___ Records ___

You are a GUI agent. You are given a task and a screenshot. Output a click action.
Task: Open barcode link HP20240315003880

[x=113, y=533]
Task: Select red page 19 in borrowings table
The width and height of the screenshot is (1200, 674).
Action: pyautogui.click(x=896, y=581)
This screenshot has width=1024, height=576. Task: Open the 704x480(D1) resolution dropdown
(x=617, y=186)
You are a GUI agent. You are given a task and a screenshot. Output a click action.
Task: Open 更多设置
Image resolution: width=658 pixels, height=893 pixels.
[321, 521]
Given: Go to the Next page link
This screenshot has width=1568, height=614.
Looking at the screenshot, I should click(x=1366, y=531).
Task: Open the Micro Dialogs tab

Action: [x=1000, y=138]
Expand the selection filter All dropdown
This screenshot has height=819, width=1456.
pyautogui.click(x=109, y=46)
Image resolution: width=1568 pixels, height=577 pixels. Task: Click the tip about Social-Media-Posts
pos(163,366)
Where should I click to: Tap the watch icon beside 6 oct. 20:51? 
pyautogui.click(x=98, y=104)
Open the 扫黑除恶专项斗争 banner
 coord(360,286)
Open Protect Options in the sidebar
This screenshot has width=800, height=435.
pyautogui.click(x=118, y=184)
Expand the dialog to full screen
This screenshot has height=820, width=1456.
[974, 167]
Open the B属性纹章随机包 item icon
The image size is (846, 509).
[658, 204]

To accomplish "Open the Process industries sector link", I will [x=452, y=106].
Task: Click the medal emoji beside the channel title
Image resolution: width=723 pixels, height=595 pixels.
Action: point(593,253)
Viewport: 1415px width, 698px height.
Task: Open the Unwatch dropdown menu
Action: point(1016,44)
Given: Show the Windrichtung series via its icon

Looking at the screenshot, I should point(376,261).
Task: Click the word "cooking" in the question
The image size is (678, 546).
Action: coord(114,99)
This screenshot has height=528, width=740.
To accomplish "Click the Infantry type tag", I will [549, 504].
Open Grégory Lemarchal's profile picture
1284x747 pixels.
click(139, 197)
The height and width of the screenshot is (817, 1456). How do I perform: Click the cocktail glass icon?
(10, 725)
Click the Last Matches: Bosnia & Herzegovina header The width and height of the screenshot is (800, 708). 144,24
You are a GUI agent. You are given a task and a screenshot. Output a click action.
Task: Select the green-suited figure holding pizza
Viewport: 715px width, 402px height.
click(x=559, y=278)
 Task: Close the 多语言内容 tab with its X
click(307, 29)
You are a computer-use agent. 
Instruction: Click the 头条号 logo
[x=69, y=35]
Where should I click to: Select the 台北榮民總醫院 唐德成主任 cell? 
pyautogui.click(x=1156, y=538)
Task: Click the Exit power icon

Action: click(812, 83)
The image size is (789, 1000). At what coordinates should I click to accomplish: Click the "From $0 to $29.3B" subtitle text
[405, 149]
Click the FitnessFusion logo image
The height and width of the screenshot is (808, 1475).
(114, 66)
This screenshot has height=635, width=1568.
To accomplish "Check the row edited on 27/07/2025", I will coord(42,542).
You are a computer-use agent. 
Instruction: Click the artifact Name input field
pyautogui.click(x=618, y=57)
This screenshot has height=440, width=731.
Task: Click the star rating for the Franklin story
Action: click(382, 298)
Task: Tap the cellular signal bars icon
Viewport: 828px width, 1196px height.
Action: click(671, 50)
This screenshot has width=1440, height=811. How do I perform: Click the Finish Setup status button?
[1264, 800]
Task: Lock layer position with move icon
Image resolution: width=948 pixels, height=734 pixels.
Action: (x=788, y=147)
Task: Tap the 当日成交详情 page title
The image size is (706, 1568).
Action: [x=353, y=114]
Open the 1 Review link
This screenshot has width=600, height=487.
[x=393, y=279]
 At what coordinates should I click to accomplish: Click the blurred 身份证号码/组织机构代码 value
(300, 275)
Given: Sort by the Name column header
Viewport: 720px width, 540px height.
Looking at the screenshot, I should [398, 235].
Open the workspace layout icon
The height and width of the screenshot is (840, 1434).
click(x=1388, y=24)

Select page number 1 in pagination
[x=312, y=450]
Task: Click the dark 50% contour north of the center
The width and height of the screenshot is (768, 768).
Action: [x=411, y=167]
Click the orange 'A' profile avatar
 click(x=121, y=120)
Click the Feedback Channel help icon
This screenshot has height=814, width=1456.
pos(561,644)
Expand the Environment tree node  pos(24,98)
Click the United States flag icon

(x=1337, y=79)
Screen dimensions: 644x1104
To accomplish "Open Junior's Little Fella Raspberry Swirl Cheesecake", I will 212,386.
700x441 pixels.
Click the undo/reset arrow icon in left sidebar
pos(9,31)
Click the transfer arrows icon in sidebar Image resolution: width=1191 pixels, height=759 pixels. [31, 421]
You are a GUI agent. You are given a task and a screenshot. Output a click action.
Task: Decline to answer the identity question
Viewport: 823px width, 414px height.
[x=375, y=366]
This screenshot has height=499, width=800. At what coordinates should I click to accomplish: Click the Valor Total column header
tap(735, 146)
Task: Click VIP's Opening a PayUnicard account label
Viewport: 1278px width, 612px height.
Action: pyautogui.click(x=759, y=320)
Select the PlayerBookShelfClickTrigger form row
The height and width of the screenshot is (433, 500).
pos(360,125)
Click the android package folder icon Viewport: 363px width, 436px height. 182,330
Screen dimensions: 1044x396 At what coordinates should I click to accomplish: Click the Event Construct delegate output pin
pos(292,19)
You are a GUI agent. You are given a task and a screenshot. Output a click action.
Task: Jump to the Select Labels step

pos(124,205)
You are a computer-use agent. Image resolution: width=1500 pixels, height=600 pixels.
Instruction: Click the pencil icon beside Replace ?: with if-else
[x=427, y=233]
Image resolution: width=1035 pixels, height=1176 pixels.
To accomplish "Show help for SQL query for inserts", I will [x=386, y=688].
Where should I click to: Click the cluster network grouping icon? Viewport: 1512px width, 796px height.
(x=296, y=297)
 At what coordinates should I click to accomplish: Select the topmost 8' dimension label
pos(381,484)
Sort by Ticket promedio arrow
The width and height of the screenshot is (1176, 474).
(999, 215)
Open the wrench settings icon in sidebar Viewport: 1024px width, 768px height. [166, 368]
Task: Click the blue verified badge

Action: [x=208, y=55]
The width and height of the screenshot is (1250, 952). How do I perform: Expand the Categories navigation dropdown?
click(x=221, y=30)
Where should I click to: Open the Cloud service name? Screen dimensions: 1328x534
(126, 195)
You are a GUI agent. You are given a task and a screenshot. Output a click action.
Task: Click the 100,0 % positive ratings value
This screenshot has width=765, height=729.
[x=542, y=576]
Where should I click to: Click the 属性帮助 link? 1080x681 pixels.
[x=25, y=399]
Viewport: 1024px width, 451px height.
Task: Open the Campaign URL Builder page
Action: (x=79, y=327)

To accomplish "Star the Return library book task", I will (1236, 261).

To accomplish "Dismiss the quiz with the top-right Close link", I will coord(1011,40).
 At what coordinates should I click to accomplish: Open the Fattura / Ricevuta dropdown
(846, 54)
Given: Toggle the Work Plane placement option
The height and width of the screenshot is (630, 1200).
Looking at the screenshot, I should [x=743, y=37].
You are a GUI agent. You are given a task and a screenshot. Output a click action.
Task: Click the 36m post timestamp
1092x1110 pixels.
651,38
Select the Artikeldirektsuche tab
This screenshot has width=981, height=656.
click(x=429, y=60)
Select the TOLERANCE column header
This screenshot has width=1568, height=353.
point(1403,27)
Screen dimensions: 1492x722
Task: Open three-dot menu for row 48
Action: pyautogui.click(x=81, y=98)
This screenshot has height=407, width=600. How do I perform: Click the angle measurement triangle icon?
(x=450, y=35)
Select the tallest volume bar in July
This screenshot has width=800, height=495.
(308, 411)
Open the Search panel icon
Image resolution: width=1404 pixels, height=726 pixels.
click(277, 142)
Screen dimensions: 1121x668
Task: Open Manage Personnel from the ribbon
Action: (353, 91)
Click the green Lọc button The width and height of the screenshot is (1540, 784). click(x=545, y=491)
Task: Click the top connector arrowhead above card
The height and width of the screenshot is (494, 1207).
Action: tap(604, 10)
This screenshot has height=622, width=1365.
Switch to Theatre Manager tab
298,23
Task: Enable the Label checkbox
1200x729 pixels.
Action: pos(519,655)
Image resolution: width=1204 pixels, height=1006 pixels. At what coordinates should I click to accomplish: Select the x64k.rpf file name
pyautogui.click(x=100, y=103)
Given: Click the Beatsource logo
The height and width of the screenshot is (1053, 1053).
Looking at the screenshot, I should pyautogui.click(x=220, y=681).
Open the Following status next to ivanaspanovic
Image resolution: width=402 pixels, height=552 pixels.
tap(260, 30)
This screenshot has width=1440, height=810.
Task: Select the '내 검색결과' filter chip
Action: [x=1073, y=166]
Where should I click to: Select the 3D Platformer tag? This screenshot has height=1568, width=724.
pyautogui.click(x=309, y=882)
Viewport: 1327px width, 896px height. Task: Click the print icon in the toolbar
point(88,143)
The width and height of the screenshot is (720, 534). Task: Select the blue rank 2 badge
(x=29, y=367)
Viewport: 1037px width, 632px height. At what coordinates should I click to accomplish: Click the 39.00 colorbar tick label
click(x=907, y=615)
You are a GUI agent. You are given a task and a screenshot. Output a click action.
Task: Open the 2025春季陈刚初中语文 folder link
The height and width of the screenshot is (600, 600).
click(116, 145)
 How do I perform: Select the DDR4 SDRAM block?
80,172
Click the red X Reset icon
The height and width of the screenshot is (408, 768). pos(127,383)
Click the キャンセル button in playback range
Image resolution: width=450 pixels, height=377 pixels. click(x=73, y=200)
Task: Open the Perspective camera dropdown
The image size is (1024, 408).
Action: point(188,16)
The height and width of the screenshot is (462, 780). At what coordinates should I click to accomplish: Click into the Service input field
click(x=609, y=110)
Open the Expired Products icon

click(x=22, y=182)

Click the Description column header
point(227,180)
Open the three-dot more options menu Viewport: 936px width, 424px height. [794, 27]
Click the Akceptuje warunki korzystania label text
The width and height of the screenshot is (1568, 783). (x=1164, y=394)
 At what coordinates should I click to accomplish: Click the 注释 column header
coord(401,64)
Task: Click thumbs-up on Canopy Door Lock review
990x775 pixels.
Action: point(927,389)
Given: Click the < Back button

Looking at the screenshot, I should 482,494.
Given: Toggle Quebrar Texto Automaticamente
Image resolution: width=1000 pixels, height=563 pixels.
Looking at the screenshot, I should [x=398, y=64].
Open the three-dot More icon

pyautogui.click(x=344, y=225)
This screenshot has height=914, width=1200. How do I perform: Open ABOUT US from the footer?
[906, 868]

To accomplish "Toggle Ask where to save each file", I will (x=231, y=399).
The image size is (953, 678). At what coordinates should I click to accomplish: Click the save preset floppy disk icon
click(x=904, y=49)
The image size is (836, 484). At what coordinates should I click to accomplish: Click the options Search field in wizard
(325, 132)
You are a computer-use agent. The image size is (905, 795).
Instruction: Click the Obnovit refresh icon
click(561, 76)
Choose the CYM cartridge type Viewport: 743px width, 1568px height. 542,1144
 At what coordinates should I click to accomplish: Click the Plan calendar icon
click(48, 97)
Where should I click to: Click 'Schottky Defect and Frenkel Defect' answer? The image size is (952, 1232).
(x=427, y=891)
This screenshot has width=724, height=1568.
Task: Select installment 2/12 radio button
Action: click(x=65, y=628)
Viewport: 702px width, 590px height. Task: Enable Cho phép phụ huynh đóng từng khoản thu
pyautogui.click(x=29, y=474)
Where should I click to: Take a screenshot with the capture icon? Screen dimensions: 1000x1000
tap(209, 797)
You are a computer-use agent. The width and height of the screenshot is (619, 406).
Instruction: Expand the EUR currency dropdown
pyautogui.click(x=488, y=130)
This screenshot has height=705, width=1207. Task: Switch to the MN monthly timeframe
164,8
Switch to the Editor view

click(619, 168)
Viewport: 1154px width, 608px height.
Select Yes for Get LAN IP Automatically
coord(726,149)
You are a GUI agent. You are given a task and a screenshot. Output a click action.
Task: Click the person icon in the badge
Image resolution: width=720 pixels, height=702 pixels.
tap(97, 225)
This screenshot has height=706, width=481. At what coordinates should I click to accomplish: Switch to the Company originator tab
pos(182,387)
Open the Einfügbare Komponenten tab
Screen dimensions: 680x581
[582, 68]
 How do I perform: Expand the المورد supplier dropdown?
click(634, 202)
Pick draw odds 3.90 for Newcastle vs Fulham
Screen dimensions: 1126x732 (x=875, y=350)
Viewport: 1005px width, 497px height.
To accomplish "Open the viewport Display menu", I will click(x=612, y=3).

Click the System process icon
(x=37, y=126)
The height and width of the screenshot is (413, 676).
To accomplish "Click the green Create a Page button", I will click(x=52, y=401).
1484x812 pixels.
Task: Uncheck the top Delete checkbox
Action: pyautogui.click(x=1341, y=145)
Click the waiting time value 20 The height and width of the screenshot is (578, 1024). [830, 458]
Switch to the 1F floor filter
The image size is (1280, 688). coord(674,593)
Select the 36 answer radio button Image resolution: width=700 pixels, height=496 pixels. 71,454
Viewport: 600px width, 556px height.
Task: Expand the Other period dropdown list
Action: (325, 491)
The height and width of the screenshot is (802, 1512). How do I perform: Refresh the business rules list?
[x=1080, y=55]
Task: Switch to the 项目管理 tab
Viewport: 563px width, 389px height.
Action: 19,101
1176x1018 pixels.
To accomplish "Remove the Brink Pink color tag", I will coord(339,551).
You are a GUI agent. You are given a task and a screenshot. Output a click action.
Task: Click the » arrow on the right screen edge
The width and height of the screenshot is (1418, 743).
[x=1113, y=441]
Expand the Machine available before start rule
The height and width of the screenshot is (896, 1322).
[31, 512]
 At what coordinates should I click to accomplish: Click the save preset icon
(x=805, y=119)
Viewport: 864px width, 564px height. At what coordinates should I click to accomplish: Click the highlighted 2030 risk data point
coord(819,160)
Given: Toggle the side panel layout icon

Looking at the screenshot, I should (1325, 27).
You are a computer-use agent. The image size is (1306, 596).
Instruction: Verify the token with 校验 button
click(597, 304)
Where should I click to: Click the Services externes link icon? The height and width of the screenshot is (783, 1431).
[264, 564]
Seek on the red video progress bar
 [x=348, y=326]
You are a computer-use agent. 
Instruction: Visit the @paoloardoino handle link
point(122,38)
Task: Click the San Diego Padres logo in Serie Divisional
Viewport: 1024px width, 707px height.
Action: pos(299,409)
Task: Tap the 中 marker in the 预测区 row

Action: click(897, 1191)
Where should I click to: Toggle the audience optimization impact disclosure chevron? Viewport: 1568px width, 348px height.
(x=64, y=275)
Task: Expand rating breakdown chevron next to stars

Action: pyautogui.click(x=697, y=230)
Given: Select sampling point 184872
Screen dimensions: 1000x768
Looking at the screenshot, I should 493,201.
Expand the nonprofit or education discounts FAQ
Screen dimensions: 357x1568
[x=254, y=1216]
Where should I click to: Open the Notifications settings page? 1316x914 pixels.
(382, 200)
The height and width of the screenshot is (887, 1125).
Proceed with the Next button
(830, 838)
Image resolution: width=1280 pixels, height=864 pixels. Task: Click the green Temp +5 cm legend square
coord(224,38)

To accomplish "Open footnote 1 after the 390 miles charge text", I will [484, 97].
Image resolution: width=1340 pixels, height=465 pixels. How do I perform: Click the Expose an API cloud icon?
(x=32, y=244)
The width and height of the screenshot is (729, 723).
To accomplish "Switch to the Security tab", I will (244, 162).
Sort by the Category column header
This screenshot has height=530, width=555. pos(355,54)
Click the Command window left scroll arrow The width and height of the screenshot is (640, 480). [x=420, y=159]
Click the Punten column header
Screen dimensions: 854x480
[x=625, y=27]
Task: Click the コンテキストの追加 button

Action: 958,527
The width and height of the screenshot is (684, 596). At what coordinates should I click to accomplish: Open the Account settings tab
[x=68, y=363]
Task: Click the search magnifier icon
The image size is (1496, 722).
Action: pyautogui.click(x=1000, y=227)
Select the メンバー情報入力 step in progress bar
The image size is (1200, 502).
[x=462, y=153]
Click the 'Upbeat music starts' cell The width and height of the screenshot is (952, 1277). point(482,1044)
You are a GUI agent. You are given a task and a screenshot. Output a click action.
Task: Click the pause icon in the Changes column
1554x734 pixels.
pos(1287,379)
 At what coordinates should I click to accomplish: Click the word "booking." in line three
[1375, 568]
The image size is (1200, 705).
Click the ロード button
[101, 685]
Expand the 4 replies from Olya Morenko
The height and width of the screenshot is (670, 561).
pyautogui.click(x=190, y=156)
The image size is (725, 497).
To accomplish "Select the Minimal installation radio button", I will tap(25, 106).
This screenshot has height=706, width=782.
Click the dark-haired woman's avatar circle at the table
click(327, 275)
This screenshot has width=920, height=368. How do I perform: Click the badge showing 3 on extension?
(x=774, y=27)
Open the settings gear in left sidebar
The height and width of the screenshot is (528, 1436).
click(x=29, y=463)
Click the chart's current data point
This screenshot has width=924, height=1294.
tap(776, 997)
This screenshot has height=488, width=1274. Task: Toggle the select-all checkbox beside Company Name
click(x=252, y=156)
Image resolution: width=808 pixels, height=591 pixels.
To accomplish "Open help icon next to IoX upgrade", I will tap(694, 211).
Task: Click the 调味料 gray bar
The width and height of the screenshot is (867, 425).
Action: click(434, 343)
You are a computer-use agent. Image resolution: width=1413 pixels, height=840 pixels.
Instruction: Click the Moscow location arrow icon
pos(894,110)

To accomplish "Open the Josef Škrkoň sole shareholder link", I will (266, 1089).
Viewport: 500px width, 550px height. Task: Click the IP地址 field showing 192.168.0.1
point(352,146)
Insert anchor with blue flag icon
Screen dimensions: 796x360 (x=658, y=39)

___

What you need to do
The first line of the records begins the span, and the line containing "Task: Click the medal" ends it. Reproduce that span exactly, both ends included.

Task answer
You are a GUI agent. You are given a task and a screenshot. Output a click action.
Task: Open barcode link HP20240315003880

[x=113, y=533]
Task: Select red page 19 in borrowings table
The width and height of the screenshot is (1200, 674).
Action: pyautogui.click(x=896, y=581)
This screenshot has width=1024, height=576. Task: Open the 704x480(D1) resolution dropdown
(x=617, y=186)
You are a GUI agent. You are given a task and a screenshot. Output a click action.
Task: Open 更多设置
Image resolution: width=658 pixels, height=893 pixels.
[321, 521]
Given: Go to the Next page link
This screenshot has width=1568, height=614.
Looking at the screenshot, I should click(x=1366, y=531).
Task: Open the Micro Dialogs tab

Action: [x=1000, y=138]
Expand the selection filter All dropdown
This screenshot has height=819, width=1456.
pyautogui.click(x=109, y=46)
Image resolution: width=1568 pixels, height=577 pixels. Task: Click the tip about Social-Media-Posts
pos(163,366)
Where should I click to: Tap the watch icon beside 6 oct. 20:51? 
pyautogui.click(x=98, y=104)
Open the 扫黑除恶专项斗争 banner
 coord(360,286)
Open Protect Options in the sidebar
This screenshot has width=800, height=435.
pyautogui.click(x=118, y=184)
Expand the dialog to full screen
This screenshot has height=820, width=1456.
[974, 167]
Open the B属性纹章随机包 item icon
The image size is (846, 509).
[658, 204]

To accomplish "Open the Process industries sector link", I will [x=452, y=106].
Task: Click the medal emoji beside the channel title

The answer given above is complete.